Entre 2014 e 2016, na gestão Haddad, o processo avançou,
devagar na minha opinião, mas andou. Em 2014 foi instalado o Grupo de Gestão da
OUCAB, previsto na lei, constituído por representantes da sociedade civil e da
prefeitura. A prefeitura, com a aprovação do Grupo de Gestão, propôs um
Concurso Público Nacional para realizar o Projeto de Urbanização da área.
As famílias removidas das favelas Aldeinha e Sapo participaram de oficinas para debater as diretrizes do projeto e, em 2015, o concurso foi realizado. O Estúdio 41, um escritório de arquitetura de Curitiba, foi o vencedor e foi contratado para desenvolver o projeto básico.
Em 2016, o projeto com 728 unidades foi apresentado para os futuros moradores e a SP-Urbanismo, responsável pela Operação Urbana, previu a entrega dos apartamentos em 2020. Mas, a partir daí o projeto travou.
Em 2017, a gestão Doria suspendeu o contrato do Estúdio 41, sob alegação que queria construir o conjunto através de uma Parceria Público-Privada (PPP). Com o apoio dos representantes da sociedade civil do Grupo Gestor, o MP rejeitou a ideia, pois a própria lógica de uma PPP não permite o atendimento de moradores de baixa renda.
Somente em 2019, após muita pressão do Grupo Gestor, do MP e da Justiça, a prefeitura retomou o contrato com o Estúdio 41. Mas o boicote ao projeto teve seguimento.
Em fevereiro de 2020, a prefeitura solicitou ao MP e à Justiça a liberação de R$ 151 milhões dos recursos bloqueados, para licitar e contratar o projeto executivo e as obras. Foi atendida rapidamente, mas até hoje, depois de 21 meses, ainda não publicou esse edital de licitação.
Em fevereiro de 2021, o Juiz da 4ª Vara da Fazenda Pública da Capital (TJSP), a pedido do MP, intimou a prefeitura a responder o que foi feito com o dinheiro liberado, solicitação que voltou a ser feita repetidas vezes nesse ano.
A essas intimações, a prefeitura sempre responde que "em poucos dias as pendências relacionadas à finalização do edital estariam resolvidas". Afirmou que o edital seria publicado em junho, depois em julho, depois em agosto, depois em outubro, mas isso nunca acontece.
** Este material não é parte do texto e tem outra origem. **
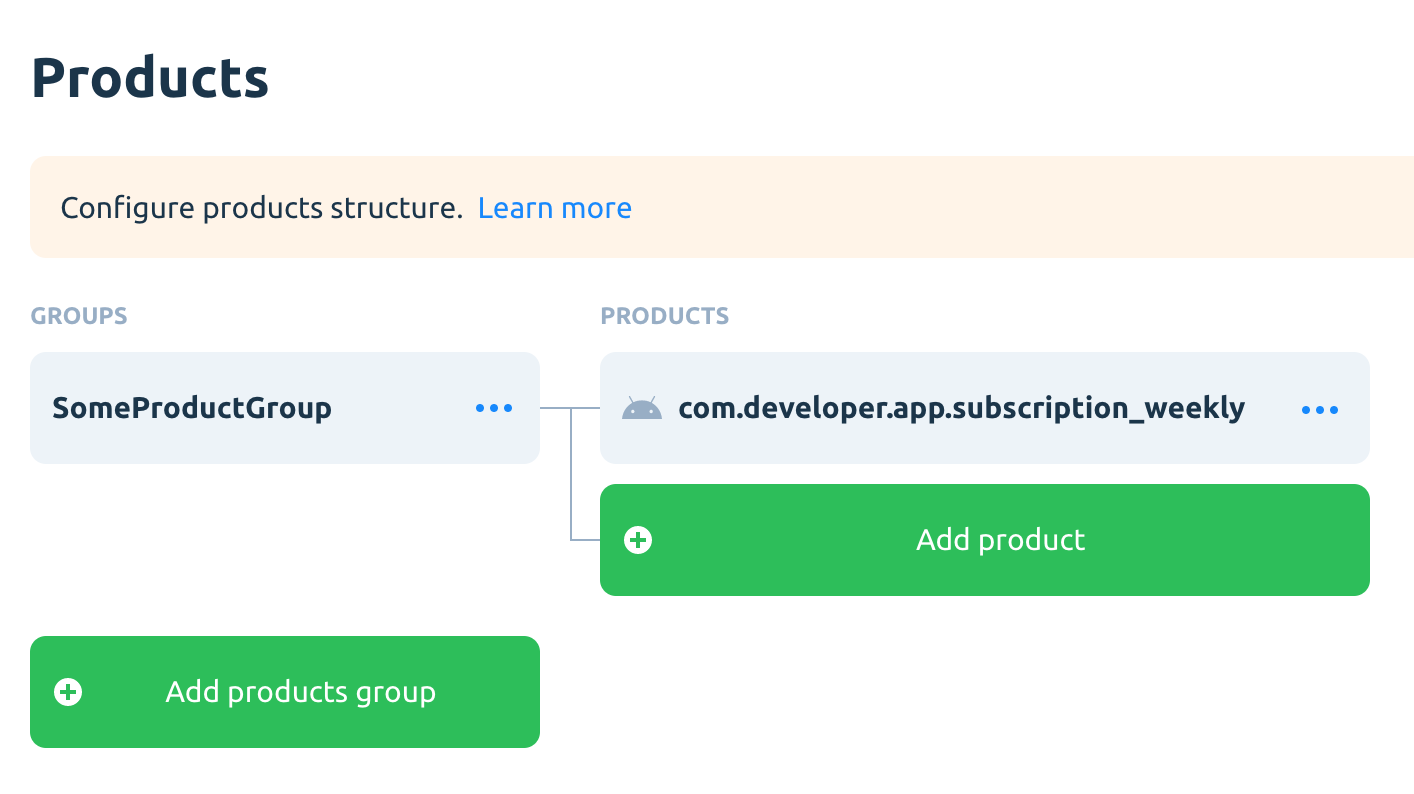The height and width of the screenshot is (794, 1414).
Task: Click blank space right of Add product text
Action: click(x=1230, y=540)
A última intimação foi feita pelo juiz em 8 de novembro.
No Grupo Gestor, os representantes da prefeitura não apresentam os motivos para os reiterados adiamentos. A pergunta que fica no ar é: por que um empreendimento de habitação social, com um projeto urbanístico e arquitetônico de alta qualidade, inserido em uma área bem localizada, com terra e recursos reservados por lei, é tratado com tanta negligência, enquanto obras como o Anhangabaú e Parque Augusta, a custos exorbitantes e menor prioridade social, saíram em pouco tempo?
O desleixo e desprezo com que os moradores das favelas do Sapo e Aldeinha tem sido tratados pela prefeitura só pode ter uma justificativa. Pobres e majoritariamente negros, são considerados cidadãos de 2ª categoria, que podem ser negligenciados sem explicação.
Não fosse a existência de um Grupo Gestor atuante e o forte apoio que eles têm tido do MP e da Justiça, esse projeto já teria ido para a gaveta dos empreendimentos não realizados.
O fato é que ele contraria a lógica de segregação urbana e racismo urbanístico que orienta a gestão municipal desde 2017, que se caracteriza pela venda ou concessão do patrimônio municipal para a realização de negócios privados.
Espero que o prefeito Ricardo Nunes (MDB), que como vereador
votou a favor da lei que obrigou a prefeitura a atender essas comunidades e
está há apenas seis meses no cargo, chame seus subordinados e diga para terem vergonha
na cara, pois em sua gestão racismo é inadmissível.